И гадали-не догадывались мы, почему же не выбирает он, уже устав от Викиной скандальной дурости, которая уже начала компенсировать ее сладкие поцелуи, на которые она не скупилась, Дашу, молчаливую верную Дашу, которая тихо и уверенно любила его уже все лето - а лето тогда нам казалось годом, столетием. И гадали-загадывали: "Ах, да вот будь я мужчиной...". А потом под внимательным взглядом украдкой на ту, которой непременно следовало бы отдать свое потенциальное мужское сердце, угадывалось со странным пониманием: нет, так было бы, будь я женщиной в мужском теле.

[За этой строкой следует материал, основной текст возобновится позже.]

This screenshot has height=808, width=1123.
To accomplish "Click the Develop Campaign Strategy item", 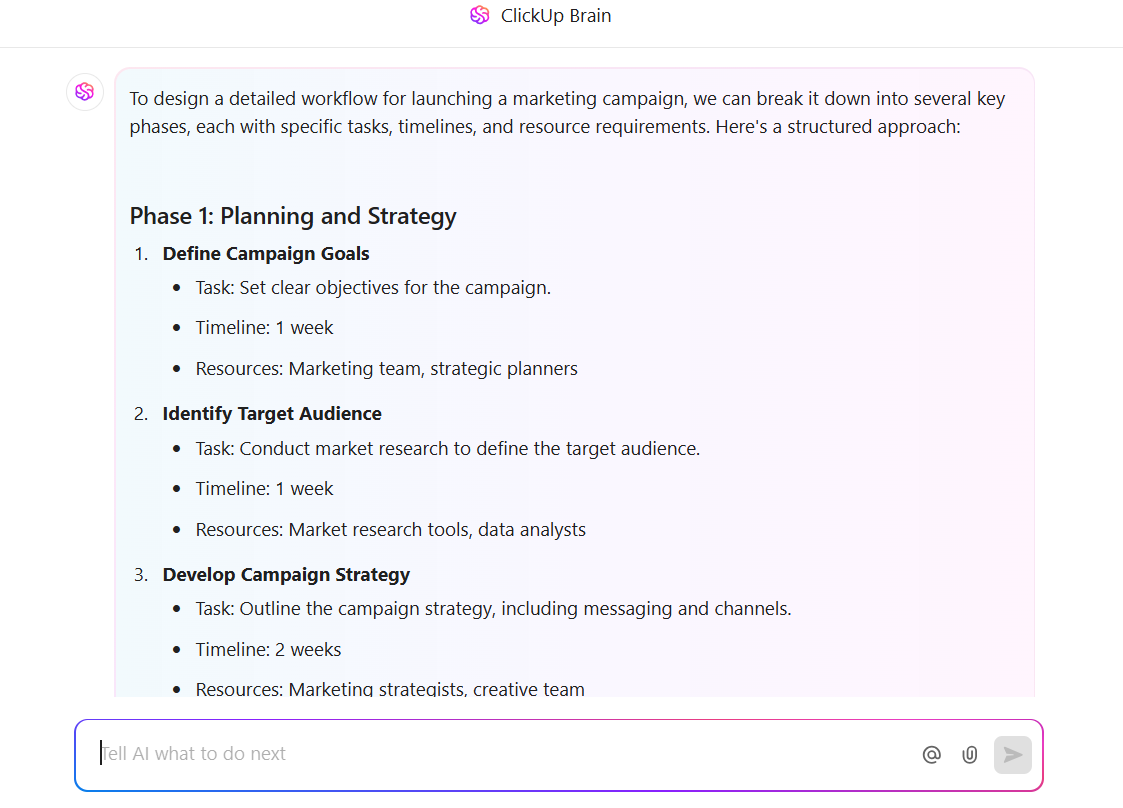I will tap(286, 575).
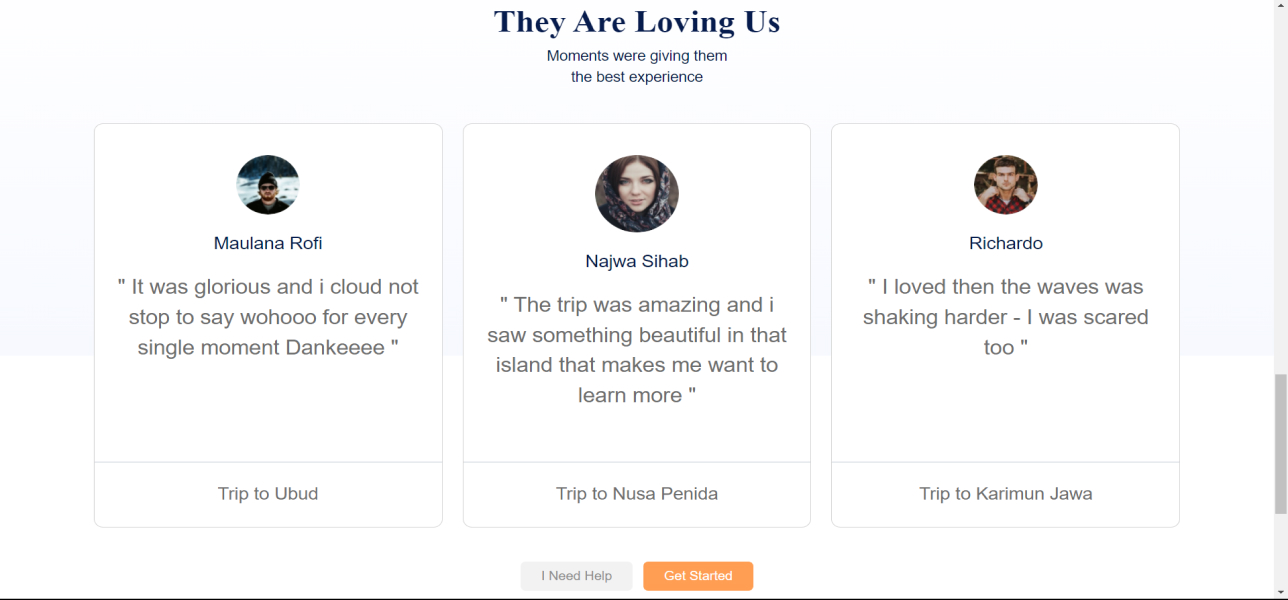Click the "They Are Loving Us" heading
Image resolution: width=1288 pixels, height=600 pixels.
point(637,22)
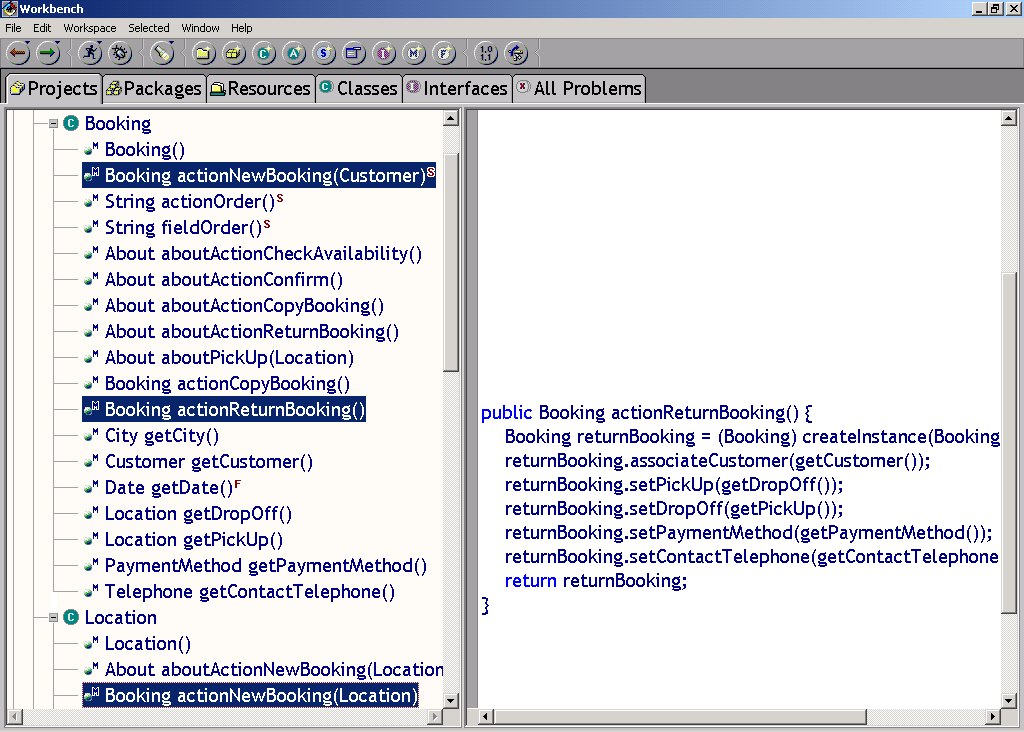Click the Debug bug icon
This screenshot has width=1024, height=732.
click(120, 53)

А вот будь я и вправду мужчиной - выбрал бы кого угодно: восточную тонкоголосую танцовщицу Полину, странную и пряную, как аравийская приправа; простоватую, круглолицую и длинноногую Катьку, которая была понятна и мила; инопланетную, непонятную, томную кошачеглазую Юлю, в которой уже проступали черты будущей преуспевающей фотомодели; в конце концов толстую разбитную Ленку, которая хоть и была пошла и груба, умела говорить с мужчинами на их языке... да кого угодно выбрал бы, только не тургеневсую Дашу, ибо угадывалось *нечто* в этих твердоватых губах, посадке шеи, излишне строго заплетенной косе, льдистом отблеске серых глаз. Hечто безнадежное, не дающееся ни на миг в руки. А платоничность тогда нам была непонятна и смешна.